But it could not be denied that Lasse had his own burden to bear. His anxiety to get married grew greater with the arrival of very cold weather as early as December; he longed to have his feet under his own table, and have a woman to himself who should be everything to him. He had not entirely given up thoughts of Karna yet, but he had promised Thatcher Holm’s wife ten krones down if she could find some one that would do for him.
He had really put the whole matter out of his head as an impossibility, and had passed into the land of old age; but what was the use of shutting yourself in, when you were all the time looking for doors through which to slip out again? Lasse looked out once more, and as usual it was Pelle who brought life and joy to the house.
Down in the outskirts of the fishing-village there lived a woman, whose husband had gone to sea and had not been heard of for a good many years. Two or three times on his way to and from school, Pelle had sought shelter from the weather in her porch, and they had gradually become good friends; he performed little services for her, and received a cup of hot coffee in return. When the cold was very bitter, she always called him in; and then she would tell him about the sea and about her good-for-nothing husband, who kept away and left her to toil for her living by mending nets for the fishermen. In return Pelle felt bound to tell her about Father Lasse, and Mother Bengta who lay at home in the churchyard at Tommelilla. The talk never came to much more, for she always returned to her husband who had gone away and left her a widow.
“I suppose he’s drowned,” Pelle would say.
“No, he isn’t, for I’ve had no warning,” she answered decidedly, always in the same words.
Pelle repeated it all to his father, who was very much interested. “Well, did you run in to Madam Olsen to-day?” was the first thing he said when the boy came in from school; and then Pelle had to tell him every detail several times over. It could never be too circumstantially told for Lasse.
“You’ve told her, I suppose, that Mother Bengta’s dead? Yes, of course you have! Well, what did she ask about me to-day? Does she know about the legacy?” (Lasse had recently had twenty-five krones left him by an uncle.) “You might very well let fall a word or two about that, so that she shouldn’t think we’re quite paupers.”
Pelle was the bearer of ambiguous messages backward and forward.

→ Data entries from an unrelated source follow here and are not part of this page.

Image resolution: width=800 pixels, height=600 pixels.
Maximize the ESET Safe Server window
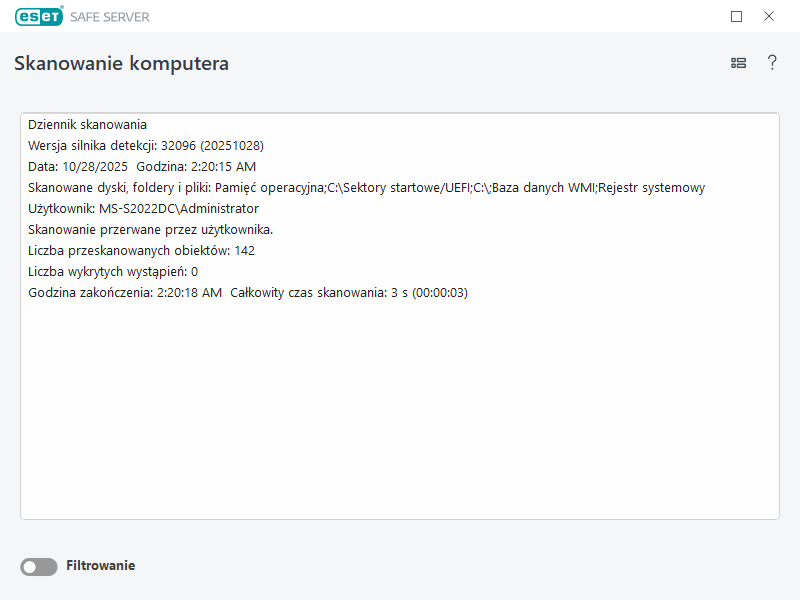click(x=737, y=16)
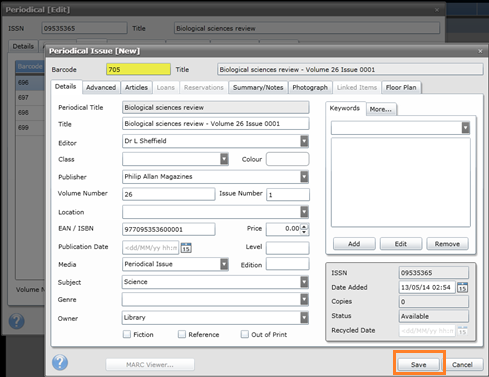The height and width of the screenshot is (377, 489).
Task: Click the Volume Number input field
Action: pos(169,194)
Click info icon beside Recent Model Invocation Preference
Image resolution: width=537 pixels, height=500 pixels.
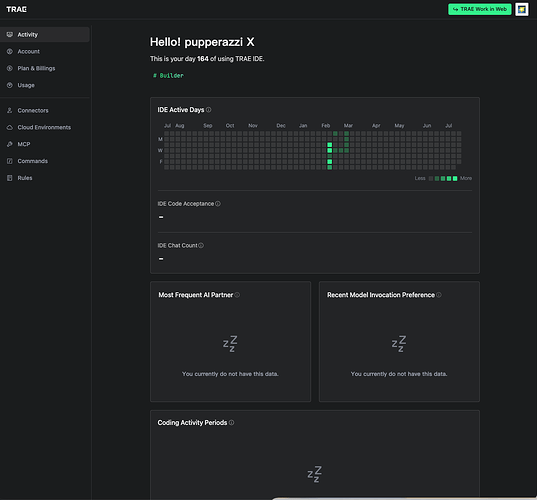pyautogui.click(x=439, y=295)
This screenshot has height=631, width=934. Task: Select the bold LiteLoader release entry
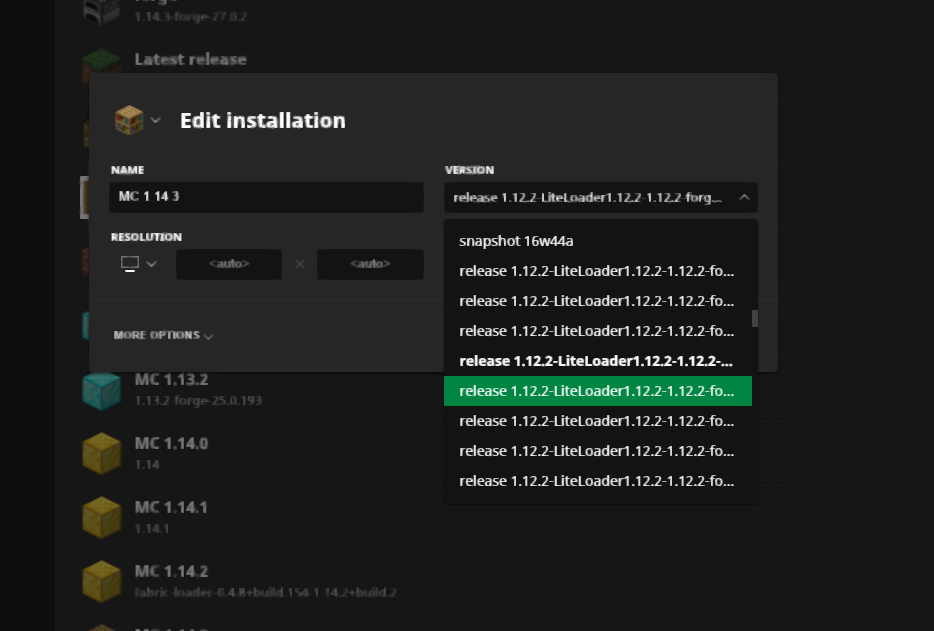(x=597, y=361)
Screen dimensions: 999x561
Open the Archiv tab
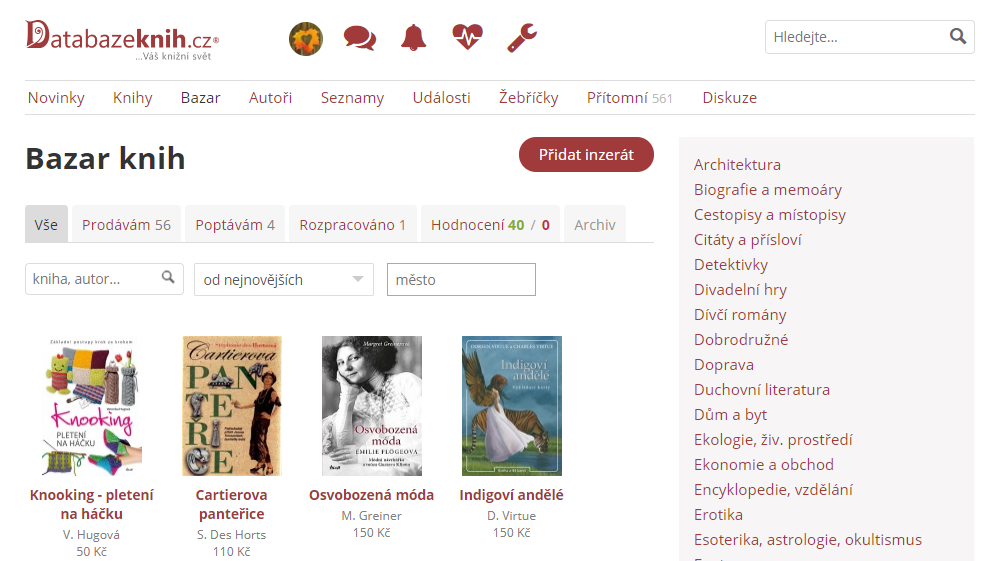pyautogui.click(x=594, y=225)
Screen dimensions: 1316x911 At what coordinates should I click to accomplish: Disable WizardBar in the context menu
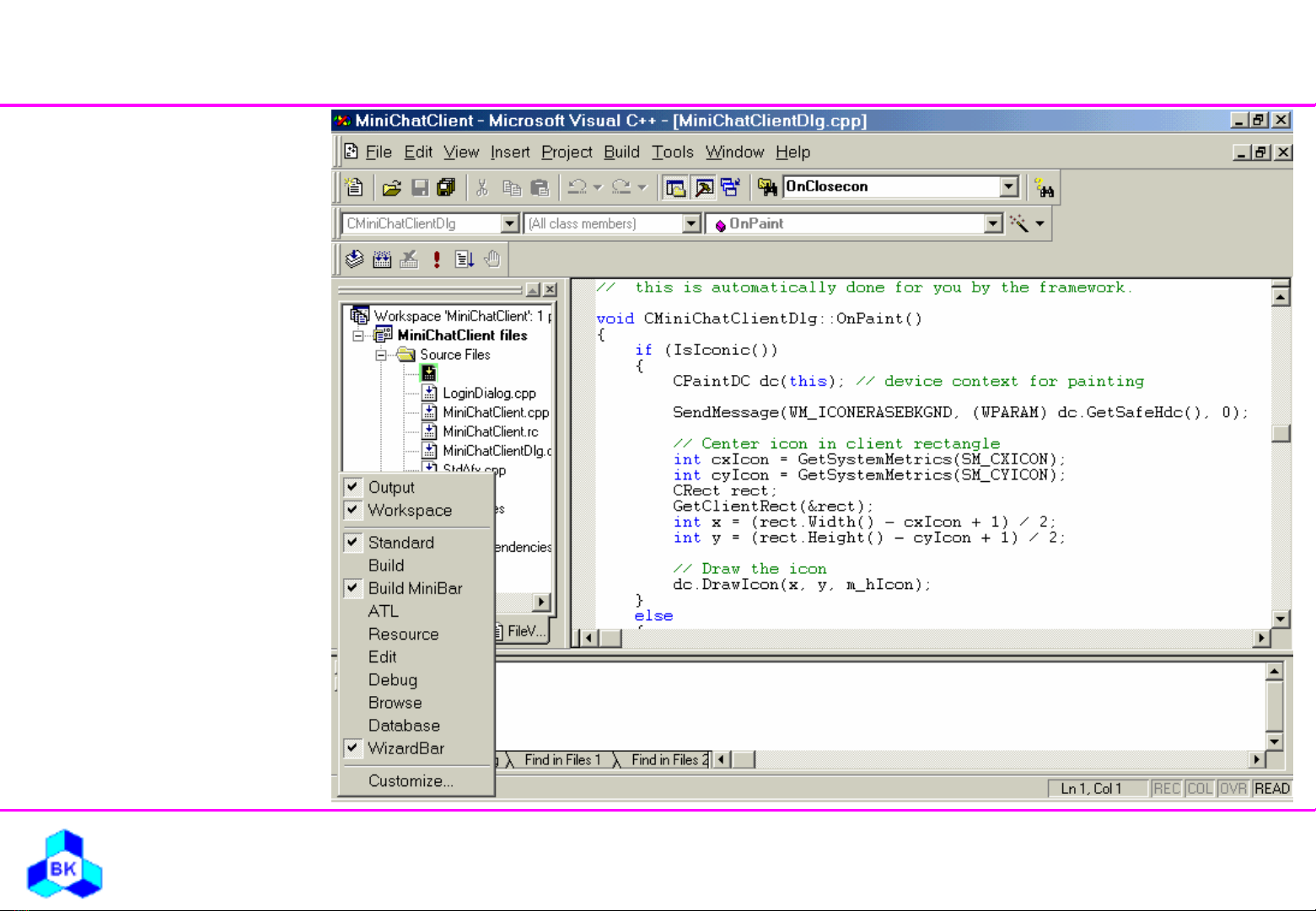406,748
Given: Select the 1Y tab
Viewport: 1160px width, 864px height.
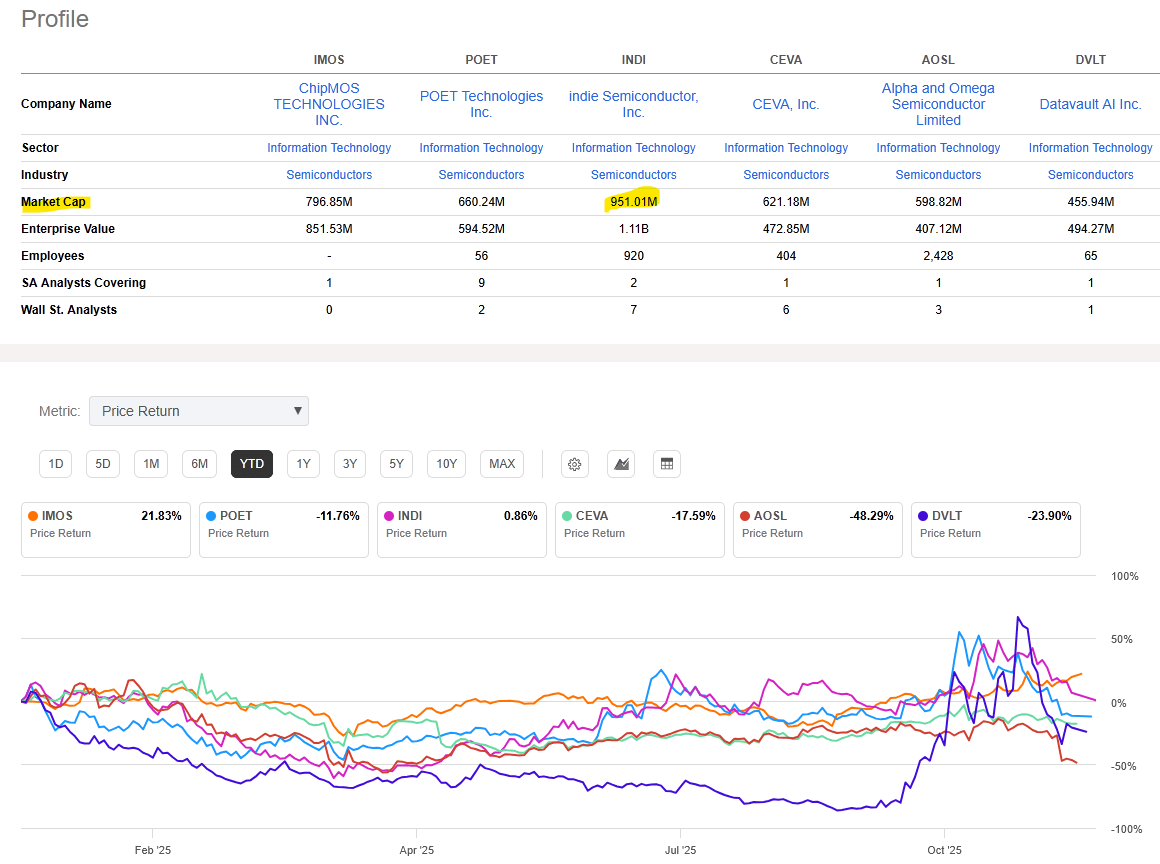Looking at the screenshot, I should click(303, 463).
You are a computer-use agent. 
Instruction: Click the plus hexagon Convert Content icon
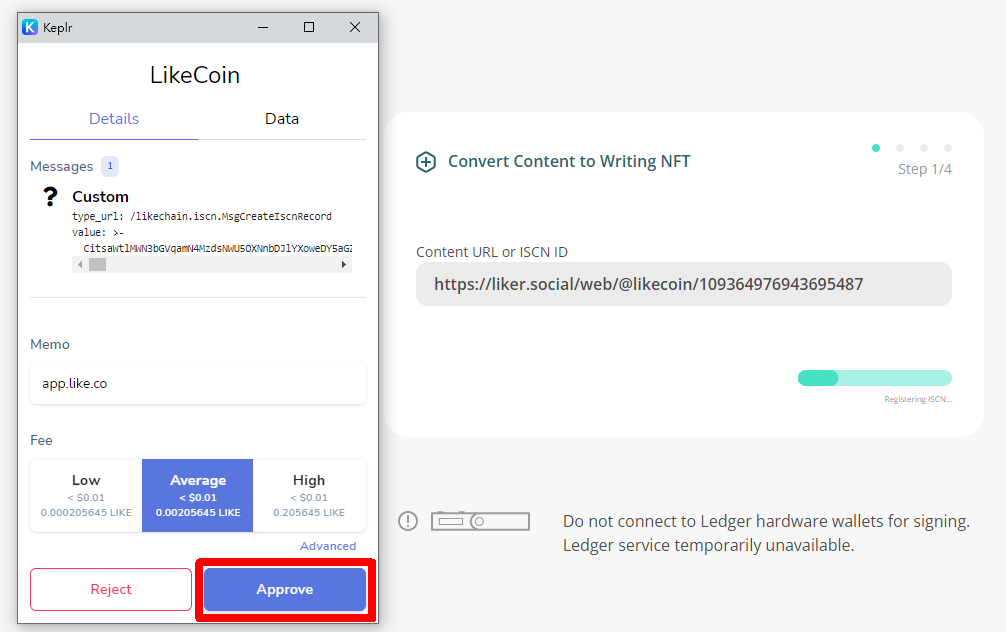pos(426,162)
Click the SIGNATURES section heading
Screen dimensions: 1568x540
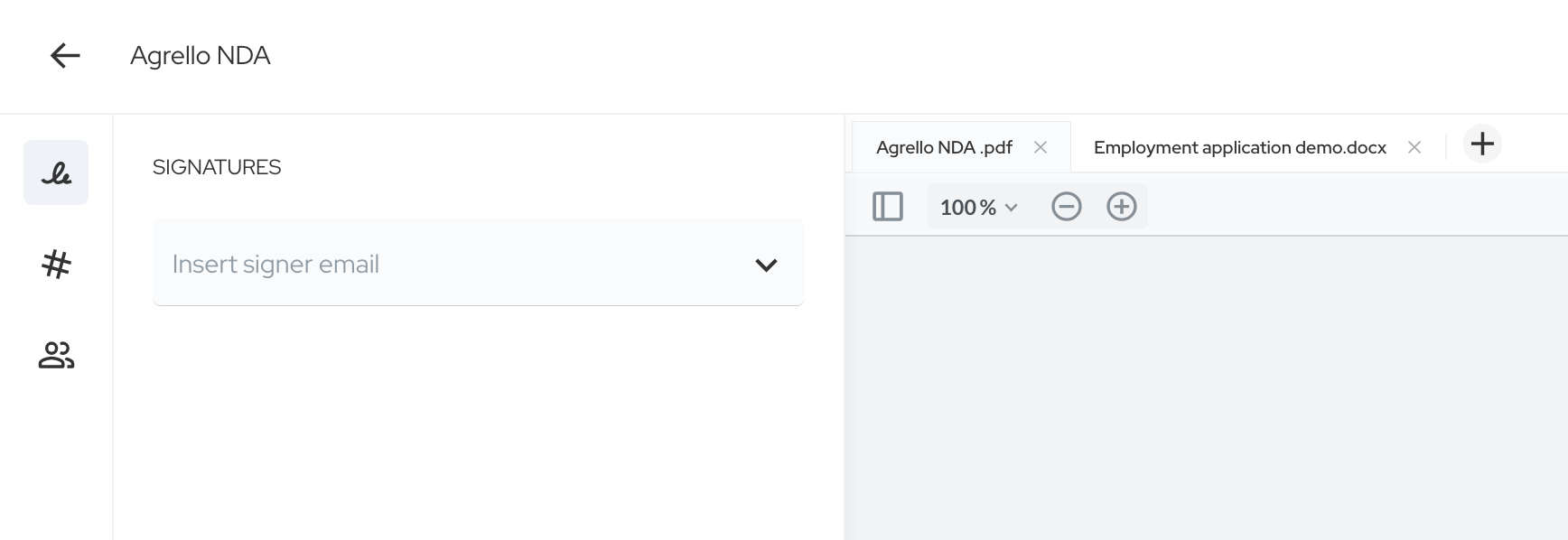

From Lasse he took little things in return for her kindness to himself, such as embroidered handkerchiefs and a fine silk kerchief, the last remnants of Mother Bengta’s effects. It would be hard to lose them if this new chance failed, for then there would be no memories to fall back upon. But Lasse staked everything upon one card.
One day Pelle brought word that warning had come to Madam Olsen. She had been awakened in the night by a big black dog that stood gasping at the head of her bed. Its eyes shone in the darkness, and she heard the water dripping from its fur. She understood that it must be the ship’s dog with a message for her, and went to the window; and out in the moonlight on the sea she saw a ship sailing with all sail set. She stood high, and you could see the sea and sky right through her. Over the bulwark hung her husband and the others, and they were transparent; and the salt water was dripping from their hair and beards and running down the side of the ship.
In the evening Lasse put on his best clothes.